Dying for Your Business
Dina Burwell has another article concerning Skeletons in the Closet – the popular gift shop housed within the Los Angeles Country Coroner’s Office – which sells a variety of to-die-for novelties for the discriminating (or slightly warped ) consumer. “We offer everything from body bags to toe-tag key chains,” says store manager Salene Limon. Founded by Marilyn Lewis, Skeletons has lived a healthy life for almost a decade, initially selling employee T-shirts out of a closet. When employees, their relatives and friends began asking for more coroner-related items, Lewis added skeletons and more than 50 products: scrub tops with the coroner’s seal ($18), undertaker boxer shorts ($15), toe-tag key chains with “This could be you… . Please don’t drink and drive” ($5), a skull business card holder ($12). Skeletons now attracts lots of warm bodies, especially tourists who hear about it through the Discovery and Travel Channels. Proceeds go to the Youthful Drunk Driver Visitation Program through which convicted 16- to 20-year-old drunk drivers visit the morgue for an up-close-and-personal-look at roadway remains. The program, which has raised nearly $2 million, boasts an excellent success rate, with few repeat offenders. www.lacoroner.com
Christianity, with a Twist
In another issue of Southern California Physician, writer Nicole states that urban physicians should understand the beliefs of their Pentecostal patients. Samuel Solivan was plagued with brain tumors that impaired his vision, hearing and cognition. Physicians and psychologists told his parents he was mentally retarded and would never approach the intelligence level of his peers. After multiple surgeries and a year of electroconvulsive therapy, physicians ultimately gave up on him.

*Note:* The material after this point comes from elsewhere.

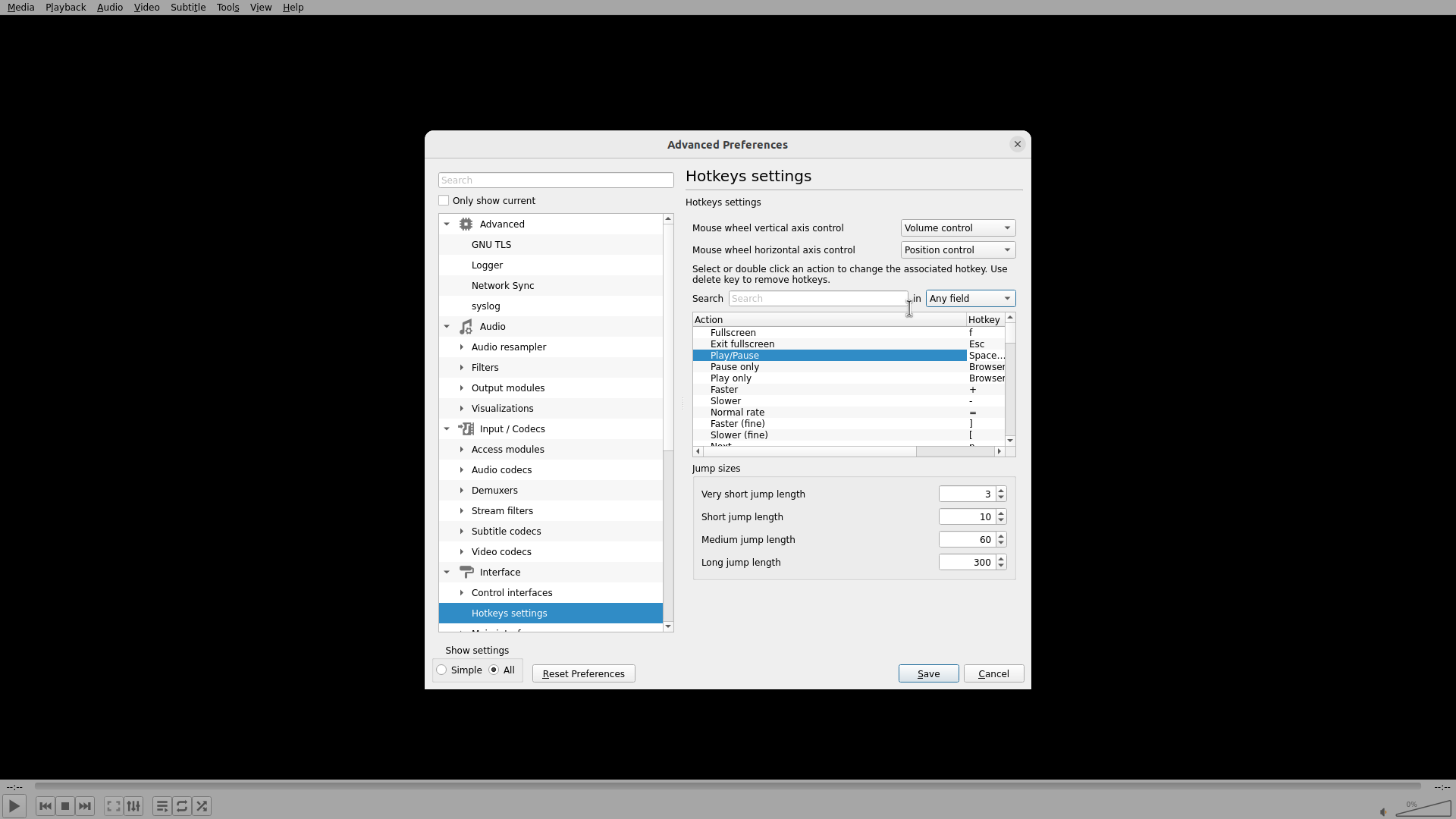Screen dimensions: 1456x819
Task: Click the Previous media button
Action: tap(45, 806)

Although Solivan does not say his doctors were wrong about him, he attributes his spiritual encounters with Pentecostals for taking him from a nearly illiterate 8th grader to service in the US Air Force, college, obtaining a PhD, becoming a professor and authoring a book on theology.
Pentecostalism and glossolalia, the ecstatic utterances in tongues, is found in Tibetan Buddhist chants and American Indian prayer songs. It occurred rarely in the Christian church from the second to the nineteenth century. Its renaissance came at the start of the 20th Century, when a Bible study group in Topeka, Kansas, began to speak in tongues after reading the story of the Pentecost. Pentecostalism has had a strong Latino following since 1906, when African-American preacher William J Seymour was inspired by a vision to lead a revival in Los Angeles’ Azusa Street neighborhood. Pentecostalism’s attraction to Latinos has varied explanations, economics looming large among them. As a healing-centered faith, it is an attractive alternative to those who cannot afford health insurance or access health care. In an article in the Journal of Religion and Society last year, Hector Avalos, a professor of religious studies at Iowa State University, explains “faith healing, even if it does not always produce desired effects, at least does not cost as much as a conventional system that may be equally ineffective.” Seymour concludes that Pentecostals are growing at the rate of 55,000 a day worldwide. If you are engaged in health care work, you’re going to quickly run into Pentecostals.